Mann was the first secretary of the Massachusetts State Board of Education, and in the 1830s and 1840s he advocated tirelessly for uniform public schools in the hopes of one day instilling common values and culture in all children. To accomplish this, Mann knew that the schools could not teach precepts that were distinctly Congregationalist, Baptist, etc. That, he feared, would spur conflicts and drive people away.
But removing disputed content was itself seen as sectarian. Many people of Massachusetts believed that the specific teachings of their denominations were crucial to education, and reducing religion to lowest‐common‐denominator Protestantism would render the schools de facto Unitarian, the denomination of Mann and many common school advocates. Indeed, Edward A. Newton, an Episcopalian who had been an original member of the state board, accused the Unitarian‐dominated body of “excluding the introduction of all matters deemed by them sectarian in religion, or, as we affirm, vital and distinctive in the Christian scheme.”

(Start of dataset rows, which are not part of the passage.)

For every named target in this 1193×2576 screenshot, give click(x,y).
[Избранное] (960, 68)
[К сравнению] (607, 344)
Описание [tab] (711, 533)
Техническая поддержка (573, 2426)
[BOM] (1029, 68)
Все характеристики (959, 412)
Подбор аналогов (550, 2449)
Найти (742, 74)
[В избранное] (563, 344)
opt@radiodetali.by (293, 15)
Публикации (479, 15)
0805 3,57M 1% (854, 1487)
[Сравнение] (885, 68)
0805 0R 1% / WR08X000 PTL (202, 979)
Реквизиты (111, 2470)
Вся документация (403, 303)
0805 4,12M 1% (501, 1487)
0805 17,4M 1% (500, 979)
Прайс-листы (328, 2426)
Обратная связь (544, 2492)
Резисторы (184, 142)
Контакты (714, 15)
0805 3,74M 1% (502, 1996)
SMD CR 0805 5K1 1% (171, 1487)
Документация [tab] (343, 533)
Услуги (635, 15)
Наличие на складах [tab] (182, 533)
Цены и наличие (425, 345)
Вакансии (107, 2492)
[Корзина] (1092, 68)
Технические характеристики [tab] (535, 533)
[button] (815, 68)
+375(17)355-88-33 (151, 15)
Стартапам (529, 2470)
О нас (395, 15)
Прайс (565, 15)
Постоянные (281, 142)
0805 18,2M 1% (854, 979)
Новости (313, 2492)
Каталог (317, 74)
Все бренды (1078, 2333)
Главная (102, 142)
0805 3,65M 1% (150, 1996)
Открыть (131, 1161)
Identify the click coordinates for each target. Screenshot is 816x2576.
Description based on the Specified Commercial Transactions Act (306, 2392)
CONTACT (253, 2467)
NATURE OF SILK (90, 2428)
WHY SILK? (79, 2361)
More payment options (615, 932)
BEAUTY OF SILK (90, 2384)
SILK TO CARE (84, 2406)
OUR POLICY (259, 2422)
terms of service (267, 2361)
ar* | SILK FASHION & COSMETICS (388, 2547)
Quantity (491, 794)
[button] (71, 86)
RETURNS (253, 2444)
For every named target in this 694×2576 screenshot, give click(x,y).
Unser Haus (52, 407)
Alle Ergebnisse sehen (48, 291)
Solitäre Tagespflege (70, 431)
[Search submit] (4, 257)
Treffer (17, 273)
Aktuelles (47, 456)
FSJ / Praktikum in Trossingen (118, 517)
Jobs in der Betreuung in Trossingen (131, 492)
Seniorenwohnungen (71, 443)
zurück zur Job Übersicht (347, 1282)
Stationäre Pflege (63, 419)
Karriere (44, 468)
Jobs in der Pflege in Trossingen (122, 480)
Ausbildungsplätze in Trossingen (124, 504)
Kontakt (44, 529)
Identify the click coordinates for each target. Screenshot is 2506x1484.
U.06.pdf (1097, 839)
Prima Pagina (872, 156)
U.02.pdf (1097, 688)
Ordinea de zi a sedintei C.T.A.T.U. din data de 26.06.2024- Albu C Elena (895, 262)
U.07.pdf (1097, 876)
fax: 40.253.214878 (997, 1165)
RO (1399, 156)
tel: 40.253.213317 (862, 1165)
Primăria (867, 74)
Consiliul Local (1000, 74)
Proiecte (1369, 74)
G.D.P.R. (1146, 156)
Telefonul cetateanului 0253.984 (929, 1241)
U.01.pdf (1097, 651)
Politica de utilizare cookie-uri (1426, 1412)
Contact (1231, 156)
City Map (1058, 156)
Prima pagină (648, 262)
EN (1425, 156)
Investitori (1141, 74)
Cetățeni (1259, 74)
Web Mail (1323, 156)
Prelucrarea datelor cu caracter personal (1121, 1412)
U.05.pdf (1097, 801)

Today, after more than a century of religious conflicts, public schools are prohibited from teaching religion. Ironically, the public schools’ ultimate inability to include religion is a major reason why, as the state Supreme Court noted, roughly nine out of 10 children who wanted Douglas County vouchers planned to use them at religious schools. Non‐majority religious groups have historically been the most marginalized by public schools — understanding that African‐Americans had to fight just to get into them — and have hence been the most compelled to erect alternatives.
They have also, often due to subsidies from congregations, been best equipped to overcome the biggest non‐legal obstacle to choice: having to pay once for public schools, and a second time for acceptable institutions. Most private schools are religious because they have been best able to survive — though often barely — against “free” public schools.
Since the days of Mann and Blaine, the public school system has encompassed ever‐more diverse people — not just religiously, but racially, ethnically, and ideologically — and has proven the impossibility of avoiding divisive conflict and treating all diverse people equally. A single system of schools simply cannot be all things to all people.
Over just the last few years, Colorado has repeatedly seen this first‐hand. There was the national‐headline‐grabbing battle in Jefferson County over the ideological bent of Advanced Placement U.S. History classes. There was a dispute in Denver over a requirement that teachers encourage students to “challenge and question the dominant culture.” And Adams County has been ground zero for warfare over how to teach English to non‐native speakers.
Ironically, much of this divisive conflict could have been avoided by doing precisely what the Blaine Amendment — created to support a system intended to coerce unity — prohibits: letting people take the money allocated for their children’s education to schools that fit their values.
For the sake of freedom, peace, and unity, it is time for Blaine to go.